This apparent fact has ginned up a lot of anti-war protests, most of which, when examined carefully, turn out to be anti-George W. Bush protests more than expressions of genuine pacifist sentiment.

Take for example the Hollywood crowd, a motley assemblage of serial adulterers, abortion promoters,  gays, practitioners of multiple marriages and divorces, and all around unwholesomeness. They don’t like George W. Bush. They don’t like what he stands for. They don’t like his proclaimed and scrupulously-lived Christianity and his marital fidelity. No matter what he did, they’d find reasons to rail against it.

So too, for the elitist mainstream media, a sleazy collection of pro-abortion, pro-gay Marxists who will not be satisfied until the nation comes to its senses and elects a socialist president and a socialist congress. This craven crew is afraid to be as openly anti-war as their Hollywood brethren, but scratch one and you’ll find a dedicated but trembling anti-warrior underneath.

Then of course there are the geniuses of academia who have taken time out from their vocation of turning out semi-illiterate graduates and protesting every single thing   Mr.
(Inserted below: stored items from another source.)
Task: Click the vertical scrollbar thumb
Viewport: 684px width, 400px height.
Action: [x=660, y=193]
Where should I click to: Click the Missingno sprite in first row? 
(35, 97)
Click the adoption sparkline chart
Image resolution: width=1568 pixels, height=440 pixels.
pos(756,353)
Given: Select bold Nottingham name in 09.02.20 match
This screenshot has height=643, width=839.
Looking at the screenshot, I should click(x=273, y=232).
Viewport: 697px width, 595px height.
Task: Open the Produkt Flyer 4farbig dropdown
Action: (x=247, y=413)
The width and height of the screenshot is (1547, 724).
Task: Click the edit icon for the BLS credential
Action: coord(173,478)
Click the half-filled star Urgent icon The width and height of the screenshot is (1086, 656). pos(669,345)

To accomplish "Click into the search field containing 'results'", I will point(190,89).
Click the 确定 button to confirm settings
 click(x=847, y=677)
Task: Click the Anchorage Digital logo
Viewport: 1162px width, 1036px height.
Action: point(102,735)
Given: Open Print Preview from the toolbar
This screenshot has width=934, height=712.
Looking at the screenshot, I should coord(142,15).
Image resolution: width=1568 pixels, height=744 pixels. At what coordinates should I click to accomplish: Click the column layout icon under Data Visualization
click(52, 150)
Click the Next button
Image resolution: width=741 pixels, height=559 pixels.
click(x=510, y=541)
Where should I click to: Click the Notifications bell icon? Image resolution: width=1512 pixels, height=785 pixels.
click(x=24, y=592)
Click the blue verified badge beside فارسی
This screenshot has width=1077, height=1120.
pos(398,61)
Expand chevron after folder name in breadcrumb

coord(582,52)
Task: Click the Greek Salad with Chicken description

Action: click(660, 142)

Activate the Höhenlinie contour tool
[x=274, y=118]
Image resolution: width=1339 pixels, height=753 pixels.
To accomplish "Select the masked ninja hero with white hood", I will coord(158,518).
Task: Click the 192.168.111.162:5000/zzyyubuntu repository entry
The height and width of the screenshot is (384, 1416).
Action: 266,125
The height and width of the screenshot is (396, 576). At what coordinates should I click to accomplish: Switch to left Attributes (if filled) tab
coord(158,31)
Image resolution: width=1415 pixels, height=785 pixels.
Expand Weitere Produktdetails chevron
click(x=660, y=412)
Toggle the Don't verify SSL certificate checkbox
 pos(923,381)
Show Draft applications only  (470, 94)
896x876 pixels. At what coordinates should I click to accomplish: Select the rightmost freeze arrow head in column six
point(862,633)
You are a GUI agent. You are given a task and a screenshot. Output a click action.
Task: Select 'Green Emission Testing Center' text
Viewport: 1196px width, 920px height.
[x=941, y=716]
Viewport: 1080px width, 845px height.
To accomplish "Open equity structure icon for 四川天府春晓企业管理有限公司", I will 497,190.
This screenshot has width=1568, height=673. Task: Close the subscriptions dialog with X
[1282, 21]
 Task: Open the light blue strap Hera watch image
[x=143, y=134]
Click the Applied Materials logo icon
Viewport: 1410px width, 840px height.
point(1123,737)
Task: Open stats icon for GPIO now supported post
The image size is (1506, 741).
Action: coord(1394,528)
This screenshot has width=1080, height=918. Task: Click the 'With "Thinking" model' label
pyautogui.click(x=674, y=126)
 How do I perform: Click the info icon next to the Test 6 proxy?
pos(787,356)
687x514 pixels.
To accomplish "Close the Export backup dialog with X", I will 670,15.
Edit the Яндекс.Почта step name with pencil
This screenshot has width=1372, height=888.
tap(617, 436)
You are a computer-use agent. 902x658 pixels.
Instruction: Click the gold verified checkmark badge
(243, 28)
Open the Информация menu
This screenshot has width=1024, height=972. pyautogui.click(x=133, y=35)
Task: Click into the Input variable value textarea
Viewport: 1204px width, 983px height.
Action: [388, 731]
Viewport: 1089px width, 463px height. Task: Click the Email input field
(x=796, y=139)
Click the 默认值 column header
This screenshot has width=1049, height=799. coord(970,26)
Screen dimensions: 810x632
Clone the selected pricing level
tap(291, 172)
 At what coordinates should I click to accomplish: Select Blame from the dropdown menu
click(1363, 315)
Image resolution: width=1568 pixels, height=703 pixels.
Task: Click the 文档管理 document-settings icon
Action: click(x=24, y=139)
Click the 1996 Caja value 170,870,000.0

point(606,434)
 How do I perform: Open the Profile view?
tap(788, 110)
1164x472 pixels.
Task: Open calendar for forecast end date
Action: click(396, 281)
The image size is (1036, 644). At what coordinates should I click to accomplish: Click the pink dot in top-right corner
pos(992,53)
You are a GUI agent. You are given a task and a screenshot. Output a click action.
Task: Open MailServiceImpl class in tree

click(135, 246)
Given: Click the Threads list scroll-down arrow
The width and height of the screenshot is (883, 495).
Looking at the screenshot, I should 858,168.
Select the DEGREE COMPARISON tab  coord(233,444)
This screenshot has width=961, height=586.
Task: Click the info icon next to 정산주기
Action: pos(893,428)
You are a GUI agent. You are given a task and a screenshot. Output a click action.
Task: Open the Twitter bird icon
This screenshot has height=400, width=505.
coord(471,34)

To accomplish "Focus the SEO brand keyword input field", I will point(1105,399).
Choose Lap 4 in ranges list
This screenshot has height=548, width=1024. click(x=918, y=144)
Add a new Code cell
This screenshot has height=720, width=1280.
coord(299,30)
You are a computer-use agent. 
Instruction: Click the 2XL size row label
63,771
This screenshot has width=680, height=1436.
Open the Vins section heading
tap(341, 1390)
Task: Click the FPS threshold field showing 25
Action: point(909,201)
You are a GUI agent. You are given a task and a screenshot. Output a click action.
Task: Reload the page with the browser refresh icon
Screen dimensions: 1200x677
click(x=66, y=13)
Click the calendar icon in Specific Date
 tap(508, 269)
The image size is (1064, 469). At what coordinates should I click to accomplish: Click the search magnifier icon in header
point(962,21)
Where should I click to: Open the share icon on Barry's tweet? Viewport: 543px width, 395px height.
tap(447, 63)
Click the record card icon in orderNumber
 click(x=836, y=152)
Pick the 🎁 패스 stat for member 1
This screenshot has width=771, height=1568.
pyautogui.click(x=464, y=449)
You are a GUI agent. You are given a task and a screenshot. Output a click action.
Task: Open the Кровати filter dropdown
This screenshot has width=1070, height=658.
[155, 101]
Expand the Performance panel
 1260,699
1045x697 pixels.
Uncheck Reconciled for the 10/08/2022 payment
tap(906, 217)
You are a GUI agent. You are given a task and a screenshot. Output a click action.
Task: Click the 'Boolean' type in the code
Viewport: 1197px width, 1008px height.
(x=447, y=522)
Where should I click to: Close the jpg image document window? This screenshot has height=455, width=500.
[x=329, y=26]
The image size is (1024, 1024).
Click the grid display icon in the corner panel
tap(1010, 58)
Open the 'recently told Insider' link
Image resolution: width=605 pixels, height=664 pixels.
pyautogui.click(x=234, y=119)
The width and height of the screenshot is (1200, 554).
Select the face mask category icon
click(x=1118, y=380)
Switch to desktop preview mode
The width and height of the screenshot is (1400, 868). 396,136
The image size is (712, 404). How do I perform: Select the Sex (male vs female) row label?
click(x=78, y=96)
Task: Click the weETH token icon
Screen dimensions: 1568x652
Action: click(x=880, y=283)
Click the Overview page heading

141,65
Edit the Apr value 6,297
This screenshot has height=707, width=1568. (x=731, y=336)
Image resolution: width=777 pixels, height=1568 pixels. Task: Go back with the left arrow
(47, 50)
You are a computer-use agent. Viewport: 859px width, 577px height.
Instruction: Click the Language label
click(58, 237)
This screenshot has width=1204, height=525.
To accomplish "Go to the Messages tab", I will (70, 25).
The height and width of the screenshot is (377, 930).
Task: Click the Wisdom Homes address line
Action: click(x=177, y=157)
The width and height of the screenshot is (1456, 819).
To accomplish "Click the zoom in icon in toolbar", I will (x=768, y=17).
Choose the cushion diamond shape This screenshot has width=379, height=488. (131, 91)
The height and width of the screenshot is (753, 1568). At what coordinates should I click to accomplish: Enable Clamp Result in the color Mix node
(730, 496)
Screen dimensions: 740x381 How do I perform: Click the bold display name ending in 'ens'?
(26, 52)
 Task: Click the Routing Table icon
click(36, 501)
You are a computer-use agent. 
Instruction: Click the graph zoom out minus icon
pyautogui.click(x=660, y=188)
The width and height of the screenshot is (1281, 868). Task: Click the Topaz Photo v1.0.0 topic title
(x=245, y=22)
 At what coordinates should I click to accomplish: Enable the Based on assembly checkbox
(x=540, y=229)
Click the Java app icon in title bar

Bush’s does, to attack his Middle East policy and the prospect of a war on Iraq no matter how justified it may be.

Don’t get me wrong. There are a lot of good people who are uneasy with the aspects of empire building inherent in our determination to rid the world of one of the more undesirable heads of state. People such as Pat Buchanan, who upsets the liberals by displaying an ability to think clearly and with an historical perspective few in public life can match. Their protests are rooted in a genuine – and  justified – fear that the United States is being led down a modern Appian Way to a Roman-style imperium.

I have to count myself among them. I am very uneasy with the notion of an American empire which will brutalize us and ultimately make us dependent upon the labor and treasure of subject foreign peoples. The bread and circuses (we call ’em “entitlements” nowadays) we increasingly demand of our government must be paid for and it certainly makes them a  lot more enjoyable when someone else picks us the tab. But I am also very much afraid that the die is cast – that Pax Americana has already been launched.

As I mentioned in my column last week, a quick glance at the area of   the Middle East around Iraq shows it is already swarming with our legions, and even if, in the unlikely event that we don’t go plunging into Iraq, we are obviously there to stay and, coincidentally, to help pacify a region our empire builders insist is badly in need of pacification (so too, for that matter, is downtown Los Angeles and a lot of other urban areas, but that’s another matter).

But all that begs the question. It looks like we are going to whack Iraq, and because I include myself among the “we” I will fall in behind my commander-in-chief. If we go to war, it will be, like it or not, America’s war, and I am an American. It may not be a case of “my country, right or wrong,” but it comes close.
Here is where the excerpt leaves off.